What does that even mean -- I mean when you just read the wikipedia article about something, you’re basically getting the information filtered through a consensus or committee, varying in members and volume from article to article, that has had to agree at some point to what the most important, easy-to-explain, and easy to cite pieces of information about the subject are.

I’ve mentioned two things before that come back to me now on this line of thinking.

First is the idea that I could do research on how to do research itself -- sort of a crash course, try and pick up a few guides, read through the key sections, build up some conflicting viewpoints and explore my own road between them.

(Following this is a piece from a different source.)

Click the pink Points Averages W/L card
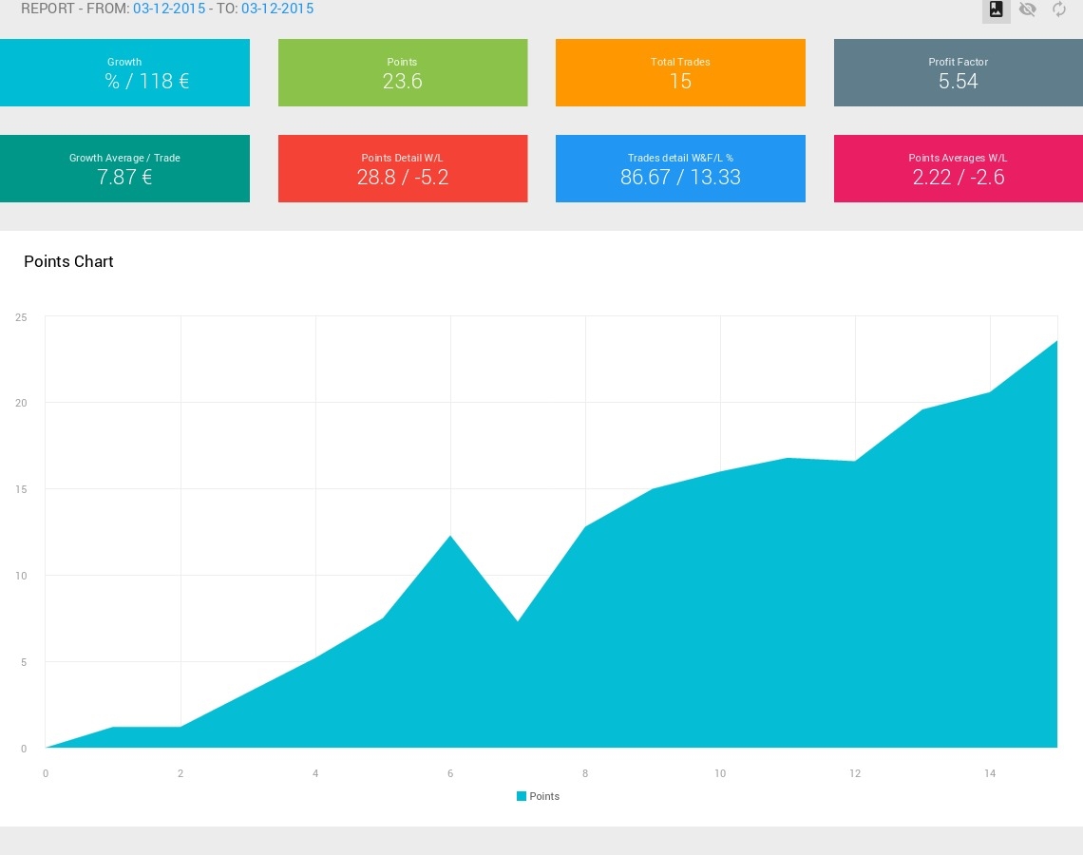This screenshot has width=1083, height=855. pyautogui.click(x=958, y=168)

That’s not a terrible idea, but it’s one that I might not have as much time to devote to as I’d like -- remember that another part of the problem of avoiding burnout and abandoned blog syndrome is to not go overboard with overambitious projects and then drown in them.

The second is the idea that pretty much the only means I have at my disposal presently in terms of a formally conducted research project is the good old three-by-five notecard essay from middle school (I learned other writing programs in college, but I’m not sure any of them stuck).

I mentioned the whole 3x5 thing earlier with more or less a tone of dismissal and scorn, and I still feel largely the same way EXCEPT that I’ve realized one thing that’s changed since I was in middle school: I now actually think I understand what a thesis statement really is, and how to write a paper around one.

At least I know that I can pick out the vague notion of a topic, and write two or three thousand words around it until I sort of lazily and sort of brilliantly (well at least we can be sure it’s lazily) thread my essay through a guess at an answer to whatever question I’ve been trying to figure out.

So maybe what I need are a list of questions that I need answered, and I can go out and find the answers to them in simple straightforward research projects one and a time, and come back here to write the answer in six hundred words or less.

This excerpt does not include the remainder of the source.